I’ve been re-reading Mark Twain’s A Connecticut Yankee In King Arthur’s Court and sharing pieces of Twain’s political commentary with you here (this is the 20th entry) .His insights remain pertinent to this day. We haven’t changed much from Twain’s day – or from King Arthur’s, for that matter.
Chapter 39 – The trouble begins. This novel has been called “the longest sustained invective in the English language.” To this point Twain has been savagely critical of innumerable human traits, most often as demonstrated by those benighted folks around the Yankee, but also as demonstrated now and then by the Yankee himself.
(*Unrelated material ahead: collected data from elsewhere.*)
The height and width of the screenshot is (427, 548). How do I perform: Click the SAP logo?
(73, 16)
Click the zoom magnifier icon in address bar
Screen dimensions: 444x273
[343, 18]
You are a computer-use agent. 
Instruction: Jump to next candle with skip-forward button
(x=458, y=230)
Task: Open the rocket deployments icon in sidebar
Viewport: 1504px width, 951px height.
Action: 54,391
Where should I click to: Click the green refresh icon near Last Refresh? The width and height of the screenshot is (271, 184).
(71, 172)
If you’ve been reading along with this continuing saga of excerpts, you may remember from the #8 posting:
“I rather wished I had gone some other road. This was not the sort of experience for a statesman to encounter who was planning a peaceful revolution in his mind. For it could not help bringing up the ungetaroundable fact that, all gentle cant and philosophizing to the contrary notwithstanding, no people in this world ever did achieve their freedom by goody-goody talk and moral suasion: it being immutable law that all revolutions that will succeed, must BEGIN in blood, whatever may answer afterward. If history teaches anything, it teaches that. What this folk needed, then, was a Reign of Terror and a guillotine, and I was the wrong man for them.”
The Yankee wanted a bloodless revolution. Throughout the story he had taken steps to bring down the nobility and knight-errantry via subtle ridicule and debasement – having some wear sandwich boards advertising mundane things like tooth brushes, having others riding about selling stove polish (before stoves even existed), selling soap, and having others sell top-hats – which they wore instead of helmets. The idea was to gradually work them away from all the class, superstitious, and prejudicial aspects that oppressed the vast mass of people which actually WAS the nation.
In the Yankee’s confrontation with Sir Sagramour Le Deserious, the Yankee’s intentions are made perfectly clear and the stakes are raised as well:
“Up to the day set, there was no talk in all Britain of anything but this combat. All other topics sank into insignificance and passed out of men’s thoughts and interest. . . there was abundant reason for the extraordinary interest which this coming fight was creating. It was born of the fact that all the nation knew that this was not to be a duel between mere men, so to speak, but a duel between two mighty magicians; a duel not of muscle but of mind, not of human skill but of super human art and craft; a final struggle for supremacy between the two master enchanters of the age. . . Yes, all the world knew it was going to be in reality a duel between Merlin and me, a measuring of his magic powers against mine. . . Merlin had been busy whole days and nights together, imbuing Sir Sagramour’s arms and armor with supernatural powers of offence and defense. . .
So the world thought there was a vast matter at stake here, and the world was right; but it was not the one they had in their minds. No, a far vaster one was upon the cast of the die: THE LIFE OF KNIGHT-ERRANTRY. I was a champion, it was true, but not the champion of the frivolous black arts, I was champion of hard, unsentimental, common-sense and reason. I was entering the lists to either destroy knight-errantry or be its victim.”